I also had some pretty serious gripes around prose and character development. Whereas in the first book the characters were revealed and grew slowly but surely, the sequel did nothing to further develop or deepen the 3 main characters. The new characters that were introduced were largely forgettable. Secondary characters from the first book did improve a bit, but only from increased exposure to the reader, I think. Also, where the first book had very entertaining (self-consciously overblown) prose, the second book was just verbose, without the tint of self-deprecation (appreciation?) that made the prose of the first book tongue-in-cheek, rather than arduous.

As if all that isn’t enough, then we get to the book’s ending, where it committed two more grave crimes. The first was trying to redeem itself at the last minute by jerking emotional strings. Gods how I get sick of books that reach the ending and go “hmm, I’ve managed to only tell a mediocre, lackluster story. Let’s try to make up for it by senselessly killing characters off, in hopes that the emotional impact will make there reader think the whole story was actually emotionally engaging!” Yeah. Oh, and then there was one other little niggling problem with the end of the book... in that it didn’t actually end! That’s right! The Dark Volume (much like The Great Book of Amber) isn’t actually a book! Haha, fooled you – get to the end of that last page and just SEE if there’s any wrap up or resolution. I can’t even begin to explain how disgusted I am.

Is there anything else I missed? The lack of viciously double-entendre’d conversations? The non-existent opportunities for Svenson to be awesome, rather than a useless puppy-dog? Chang only really getting to be badass maaaybe once? Even Miss Temple’s characterization was hollow at best.

Anyway, I should stop ripping before I get even grumpier. There is only one good thing to say for this book: the ending makes it clear that a 3rd novel will be forthcoming, and I can do nothing but cross my fingers and fervently hope book 3 will right the many, many wrongs of the book 2.

6 comments:

Samuel Brooks said...

I quite simply have to disagree with you. Sure enough, The Dark Volume was no way near as interesting as The Glass Books - but it wasn't as disappointing as you make out.

Samuel Brooks said...
This comment has been removed by the author.
Samuel Brooks said...

Also, I cross my fingers for a third book. It would be amazing to see a third book in the series. I loved Miss Temple and the Contessa and want to read more of them.

LisaBit said...

Well hopefully I'm in the minority of disappointed fans - Book 1 was absolutely stellar, and I'd hate for Dahlquist not to succeed as an author!

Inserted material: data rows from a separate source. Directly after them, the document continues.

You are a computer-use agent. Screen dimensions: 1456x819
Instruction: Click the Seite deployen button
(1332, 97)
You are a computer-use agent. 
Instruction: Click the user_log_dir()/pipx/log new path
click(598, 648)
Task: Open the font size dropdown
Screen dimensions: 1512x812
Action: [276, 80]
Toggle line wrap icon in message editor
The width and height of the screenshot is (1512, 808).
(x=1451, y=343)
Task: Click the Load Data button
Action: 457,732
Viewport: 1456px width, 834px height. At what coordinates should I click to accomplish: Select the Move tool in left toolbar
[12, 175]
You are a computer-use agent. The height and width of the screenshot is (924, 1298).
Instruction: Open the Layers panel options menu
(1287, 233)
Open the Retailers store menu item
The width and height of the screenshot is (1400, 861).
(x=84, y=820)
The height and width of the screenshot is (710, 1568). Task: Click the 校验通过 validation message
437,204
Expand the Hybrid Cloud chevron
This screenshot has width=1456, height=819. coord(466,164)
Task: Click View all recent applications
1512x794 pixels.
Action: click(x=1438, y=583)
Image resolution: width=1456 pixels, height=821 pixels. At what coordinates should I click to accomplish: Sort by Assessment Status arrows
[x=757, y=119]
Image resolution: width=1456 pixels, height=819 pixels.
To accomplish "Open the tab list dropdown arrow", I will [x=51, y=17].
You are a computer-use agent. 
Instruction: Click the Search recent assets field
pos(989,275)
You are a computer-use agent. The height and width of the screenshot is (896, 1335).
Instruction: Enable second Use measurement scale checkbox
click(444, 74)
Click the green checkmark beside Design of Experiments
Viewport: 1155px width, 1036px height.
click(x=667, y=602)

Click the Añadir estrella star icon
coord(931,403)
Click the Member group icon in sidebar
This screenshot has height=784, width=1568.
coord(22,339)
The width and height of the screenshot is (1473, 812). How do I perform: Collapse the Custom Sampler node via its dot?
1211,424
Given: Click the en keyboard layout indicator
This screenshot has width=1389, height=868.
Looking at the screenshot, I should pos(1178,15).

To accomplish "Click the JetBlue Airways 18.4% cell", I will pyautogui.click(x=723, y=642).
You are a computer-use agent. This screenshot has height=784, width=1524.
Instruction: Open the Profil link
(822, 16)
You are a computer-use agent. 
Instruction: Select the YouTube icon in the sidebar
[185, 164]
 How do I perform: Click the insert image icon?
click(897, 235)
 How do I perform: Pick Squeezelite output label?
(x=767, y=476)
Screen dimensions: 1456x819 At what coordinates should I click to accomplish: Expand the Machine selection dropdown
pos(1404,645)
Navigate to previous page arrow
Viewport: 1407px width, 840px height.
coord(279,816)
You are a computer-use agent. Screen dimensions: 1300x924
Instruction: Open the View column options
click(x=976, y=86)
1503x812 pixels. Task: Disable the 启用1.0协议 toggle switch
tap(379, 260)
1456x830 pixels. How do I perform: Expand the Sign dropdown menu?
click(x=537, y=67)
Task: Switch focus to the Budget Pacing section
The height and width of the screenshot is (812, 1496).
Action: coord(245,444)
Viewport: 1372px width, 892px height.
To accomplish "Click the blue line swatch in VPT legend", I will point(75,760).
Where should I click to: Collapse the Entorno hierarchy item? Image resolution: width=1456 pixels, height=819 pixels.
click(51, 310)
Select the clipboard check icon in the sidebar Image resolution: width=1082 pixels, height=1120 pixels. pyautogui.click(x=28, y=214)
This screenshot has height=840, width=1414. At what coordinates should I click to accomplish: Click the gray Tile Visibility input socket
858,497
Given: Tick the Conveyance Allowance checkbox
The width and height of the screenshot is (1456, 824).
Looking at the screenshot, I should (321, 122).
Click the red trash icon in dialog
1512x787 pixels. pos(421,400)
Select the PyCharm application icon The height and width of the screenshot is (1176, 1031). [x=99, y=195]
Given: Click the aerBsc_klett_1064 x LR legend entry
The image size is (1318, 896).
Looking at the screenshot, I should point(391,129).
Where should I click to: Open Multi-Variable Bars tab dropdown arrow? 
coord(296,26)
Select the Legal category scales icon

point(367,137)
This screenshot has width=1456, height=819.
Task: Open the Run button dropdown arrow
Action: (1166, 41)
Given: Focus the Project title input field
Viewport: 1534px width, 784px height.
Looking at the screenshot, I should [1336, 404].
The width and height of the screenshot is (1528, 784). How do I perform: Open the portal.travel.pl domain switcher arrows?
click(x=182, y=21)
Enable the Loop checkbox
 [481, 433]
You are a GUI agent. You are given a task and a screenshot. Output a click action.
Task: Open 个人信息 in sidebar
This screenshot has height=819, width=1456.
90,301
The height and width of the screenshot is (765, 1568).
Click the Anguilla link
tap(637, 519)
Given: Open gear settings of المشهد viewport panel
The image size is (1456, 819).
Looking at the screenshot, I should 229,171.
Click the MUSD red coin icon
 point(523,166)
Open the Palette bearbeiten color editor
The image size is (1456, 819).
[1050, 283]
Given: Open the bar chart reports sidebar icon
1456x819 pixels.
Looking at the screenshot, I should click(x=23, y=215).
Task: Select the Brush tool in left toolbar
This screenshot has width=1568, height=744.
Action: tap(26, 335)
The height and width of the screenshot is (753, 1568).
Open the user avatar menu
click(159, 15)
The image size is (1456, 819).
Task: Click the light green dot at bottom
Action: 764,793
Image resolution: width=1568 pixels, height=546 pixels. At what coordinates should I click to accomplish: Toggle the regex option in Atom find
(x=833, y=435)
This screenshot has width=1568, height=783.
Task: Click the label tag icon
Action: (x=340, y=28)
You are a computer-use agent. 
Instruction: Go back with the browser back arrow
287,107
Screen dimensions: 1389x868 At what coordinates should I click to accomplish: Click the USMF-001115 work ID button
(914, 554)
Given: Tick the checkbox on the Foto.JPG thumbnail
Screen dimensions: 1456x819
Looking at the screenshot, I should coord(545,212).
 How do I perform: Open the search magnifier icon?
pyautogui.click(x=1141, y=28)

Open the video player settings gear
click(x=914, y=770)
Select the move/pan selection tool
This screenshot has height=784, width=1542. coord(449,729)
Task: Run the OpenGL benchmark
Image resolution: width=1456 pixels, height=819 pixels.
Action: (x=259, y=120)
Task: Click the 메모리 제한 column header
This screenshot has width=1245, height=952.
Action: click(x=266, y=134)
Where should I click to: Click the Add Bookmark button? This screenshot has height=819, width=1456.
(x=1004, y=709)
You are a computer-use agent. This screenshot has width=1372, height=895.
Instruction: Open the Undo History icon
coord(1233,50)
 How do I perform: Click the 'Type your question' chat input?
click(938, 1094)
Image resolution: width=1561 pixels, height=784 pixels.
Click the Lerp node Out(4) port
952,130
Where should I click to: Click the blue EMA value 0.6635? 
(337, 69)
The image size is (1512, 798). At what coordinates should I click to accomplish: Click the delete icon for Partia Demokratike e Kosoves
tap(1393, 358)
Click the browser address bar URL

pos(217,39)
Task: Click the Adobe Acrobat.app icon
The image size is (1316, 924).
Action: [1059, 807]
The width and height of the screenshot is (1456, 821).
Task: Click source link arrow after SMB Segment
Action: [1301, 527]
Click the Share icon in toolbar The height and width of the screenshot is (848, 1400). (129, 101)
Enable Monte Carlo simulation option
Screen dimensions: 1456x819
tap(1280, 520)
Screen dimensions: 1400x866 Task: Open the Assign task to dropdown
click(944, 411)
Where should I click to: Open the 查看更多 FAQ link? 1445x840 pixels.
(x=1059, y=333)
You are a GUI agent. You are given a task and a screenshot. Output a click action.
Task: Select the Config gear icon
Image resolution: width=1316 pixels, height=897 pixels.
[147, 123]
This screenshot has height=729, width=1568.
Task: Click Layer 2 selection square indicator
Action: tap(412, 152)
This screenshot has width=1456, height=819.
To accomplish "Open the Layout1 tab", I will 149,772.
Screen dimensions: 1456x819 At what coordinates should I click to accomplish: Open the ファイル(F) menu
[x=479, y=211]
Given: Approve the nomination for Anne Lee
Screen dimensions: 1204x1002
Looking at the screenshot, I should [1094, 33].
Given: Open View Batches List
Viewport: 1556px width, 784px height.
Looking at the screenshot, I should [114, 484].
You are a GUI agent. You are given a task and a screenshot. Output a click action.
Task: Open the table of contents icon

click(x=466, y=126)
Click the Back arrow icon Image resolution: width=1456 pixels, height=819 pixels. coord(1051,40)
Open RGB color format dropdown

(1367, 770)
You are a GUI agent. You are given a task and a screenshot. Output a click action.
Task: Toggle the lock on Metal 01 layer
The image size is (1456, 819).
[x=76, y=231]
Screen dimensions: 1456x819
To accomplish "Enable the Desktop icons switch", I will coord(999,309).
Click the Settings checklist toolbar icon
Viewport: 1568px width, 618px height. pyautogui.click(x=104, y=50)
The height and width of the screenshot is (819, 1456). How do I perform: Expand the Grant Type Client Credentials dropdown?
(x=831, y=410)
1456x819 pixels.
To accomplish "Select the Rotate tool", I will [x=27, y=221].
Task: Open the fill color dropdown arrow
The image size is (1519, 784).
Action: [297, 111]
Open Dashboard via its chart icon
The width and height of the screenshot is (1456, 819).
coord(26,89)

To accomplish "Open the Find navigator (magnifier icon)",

I'll certainly be reading book 3 when it comes out; I was so very attached to the characters in the first book that I can't imagine not seeing how everything is resolved, especially after the cliff hanger at the end of book 2 :]

Nicole Cassandra said...

I wouldn't go so far as to say that it was the most disappointing book I've ever read (I've read much worse, unfortunately) but I agree with a lot of your points. The Dark Volume felt like an in-between book so I really really hope a third one is coming cause I could have lived with the Glass Books ending just fine but the sequel just left me craving closure like crazy!

LisaBit said...

Yeah, I might be given to exaggeration from time to time... I just had SUCH high hopes for TDV that I had a long way to fall!